Именно в такой изменчивой атмосфере взаимных обвинений Гюго просил за заключенных коммунаров. Он сел на поезд в Версаль, где собирался встретиться с президентом. Тьеру Гюго показался надоедливым и жеманным; тем не менее президент выслушал его сочувственно и обещал, что Анри Рошфора не сошлют. Оба они были манипуляторами, которые умели вовремя прикинуться слабыми. Их разговор был бессмысленным, но приятным. Согласились они лишь в одном: лучший способ пережить ежедневный приток оскорблений – вовсе не читать газет. Гюго оставил за собой последнее слово: «Читать обличительные речи – все равно что нюхать уборные чьей-то славы»{1308}.
За обитыми шелком версальскими салонами действительность стремилась назад в будущее, как будто совершенно не ведая ни о каком Викторе Гюго. «Закон восторжествовал над Справедливостью». Гильотину заменили лагерями смерти на Новой Каледонии. Военное положение отменили только в 1876 году. Прощение считалось необдуманным. Собственников успокоили, экономика восстанавливалась; к сентябрю 1873 года Франция выплатила военный долг Пруссии – на два года раньше срока.
Очевидно, общество, в котором Виктор Гюго был голосом разума, качнулось к нездоровой крайности. «Ярость, окружающая нас, – это состояние безумия», – писал он в Le Rappel.
«Давайте подозрительно относиться к определенным фразам, вроде «рядовое преступление» или «обычный преступник». Эти угодливые выражения легко приспособить под избыточные наказания… Растяжимость слов соответствует человеческой трусости. Они слишком послушны».
Перед нами поэт, который осторожно относится к словам. Ближе всех подходят к истине его полуграмотные или неграмотные персонажи. Свою поэтическую технику он понимал не как классическое искривление языка по прихоти поэта, но как побуждение словами к мятежу.
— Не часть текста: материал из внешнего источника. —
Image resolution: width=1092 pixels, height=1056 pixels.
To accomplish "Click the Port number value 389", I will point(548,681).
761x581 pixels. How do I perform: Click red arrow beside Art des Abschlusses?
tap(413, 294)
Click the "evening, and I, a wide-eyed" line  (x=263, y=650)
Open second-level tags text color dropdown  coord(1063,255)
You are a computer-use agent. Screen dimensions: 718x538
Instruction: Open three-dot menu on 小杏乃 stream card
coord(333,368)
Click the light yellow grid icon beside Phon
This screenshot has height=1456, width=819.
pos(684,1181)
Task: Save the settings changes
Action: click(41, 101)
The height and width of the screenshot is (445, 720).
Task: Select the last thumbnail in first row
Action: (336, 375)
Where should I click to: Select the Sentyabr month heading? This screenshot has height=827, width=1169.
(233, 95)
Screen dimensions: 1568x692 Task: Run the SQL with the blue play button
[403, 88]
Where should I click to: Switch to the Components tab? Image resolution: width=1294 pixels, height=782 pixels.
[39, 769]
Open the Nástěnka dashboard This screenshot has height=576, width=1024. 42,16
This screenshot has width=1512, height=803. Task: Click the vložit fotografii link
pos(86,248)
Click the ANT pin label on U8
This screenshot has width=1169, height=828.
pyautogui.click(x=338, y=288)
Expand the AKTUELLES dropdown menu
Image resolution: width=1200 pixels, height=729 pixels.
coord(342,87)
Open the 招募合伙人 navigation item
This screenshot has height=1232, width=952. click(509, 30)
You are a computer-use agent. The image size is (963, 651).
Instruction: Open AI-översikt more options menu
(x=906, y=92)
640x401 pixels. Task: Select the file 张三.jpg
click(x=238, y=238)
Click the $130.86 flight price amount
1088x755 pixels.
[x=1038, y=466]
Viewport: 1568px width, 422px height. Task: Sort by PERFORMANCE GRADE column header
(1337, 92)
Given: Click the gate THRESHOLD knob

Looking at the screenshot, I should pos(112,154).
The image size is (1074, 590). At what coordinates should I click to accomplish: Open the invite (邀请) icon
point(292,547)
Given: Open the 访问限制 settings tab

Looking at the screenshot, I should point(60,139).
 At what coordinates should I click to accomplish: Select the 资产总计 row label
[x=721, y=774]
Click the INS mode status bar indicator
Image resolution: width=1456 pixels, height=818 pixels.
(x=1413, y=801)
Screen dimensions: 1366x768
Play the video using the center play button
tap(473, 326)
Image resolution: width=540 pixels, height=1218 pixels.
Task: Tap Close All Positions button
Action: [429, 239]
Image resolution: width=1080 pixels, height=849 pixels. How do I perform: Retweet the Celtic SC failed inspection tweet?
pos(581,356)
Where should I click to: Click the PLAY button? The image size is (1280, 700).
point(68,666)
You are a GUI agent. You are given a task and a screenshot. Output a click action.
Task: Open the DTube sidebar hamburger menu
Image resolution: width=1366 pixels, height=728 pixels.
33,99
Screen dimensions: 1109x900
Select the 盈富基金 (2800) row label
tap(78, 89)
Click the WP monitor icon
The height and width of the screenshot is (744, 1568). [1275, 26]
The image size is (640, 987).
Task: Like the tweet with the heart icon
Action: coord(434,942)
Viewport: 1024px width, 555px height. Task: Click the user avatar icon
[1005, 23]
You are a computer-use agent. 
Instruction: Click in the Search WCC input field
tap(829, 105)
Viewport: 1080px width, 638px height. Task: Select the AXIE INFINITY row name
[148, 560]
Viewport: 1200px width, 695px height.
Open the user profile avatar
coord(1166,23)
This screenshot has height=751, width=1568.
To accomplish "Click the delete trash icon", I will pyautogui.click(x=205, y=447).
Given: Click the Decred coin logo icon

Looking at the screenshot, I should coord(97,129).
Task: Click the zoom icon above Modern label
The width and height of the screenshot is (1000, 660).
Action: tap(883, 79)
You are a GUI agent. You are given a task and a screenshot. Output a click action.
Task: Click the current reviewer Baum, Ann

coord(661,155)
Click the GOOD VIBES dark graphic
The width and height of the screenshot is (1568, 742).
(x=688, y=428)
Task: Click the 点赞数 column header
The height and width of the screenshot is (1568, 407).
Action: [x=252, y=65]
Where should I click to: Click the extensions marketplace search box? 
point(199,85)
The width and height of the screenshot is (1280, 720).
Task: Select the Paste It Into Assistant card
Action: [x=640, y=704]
Зарисовки Гюго о Париже после Парижской коммуны описывают современное полицейское государство, которое больше стремится оправдать свои невротические обвинения, чем добиваться торжества правосудия, которое бессознательно унижает себя, втихомолку поощряя резню. Его отношения с родиной были тождественны отношениям с собственной семьей: все, что он любил, уничтожало себя. В одном из жалобных писем он назвал этот процесс «самоочернением»{1309}. А поскольку Гюго был французом, неуважение к Виктору Гюго становилось частью национального позора. Возможно, он и шут, но материал для его шуток поставляла История: «Знаю, на прошлой неделе я выставил себя в смешном свете, когда призывал… к единству среди французов, и знаю, что я снова выставлю себя в смешном свете на этой неделе, когда попрошу сохранить жизнь приговоренным узникам. Я смирился с этим»{1310}.
То, что он не переставал протестовать, наверное, прекраснее, чем опрометчивое поведение в Бордо и Брюсселе. Его отказ взывал не к мужеству, которое само по себе служило наградой, но к прекращению взаимной ненависти. «Долг» проник во все уголки его жизни. Отшельник неожиданно для себя очутился в окружении чванливых священников, самодовольных служителей политической «религии», основы которой он в свое время закладывал. Зарисовка Гонкура о вечере у Гюго доказывает, что его нежелание взять власть было не просто вопросом идеологии. Оно имело отношение и к качеству жизни.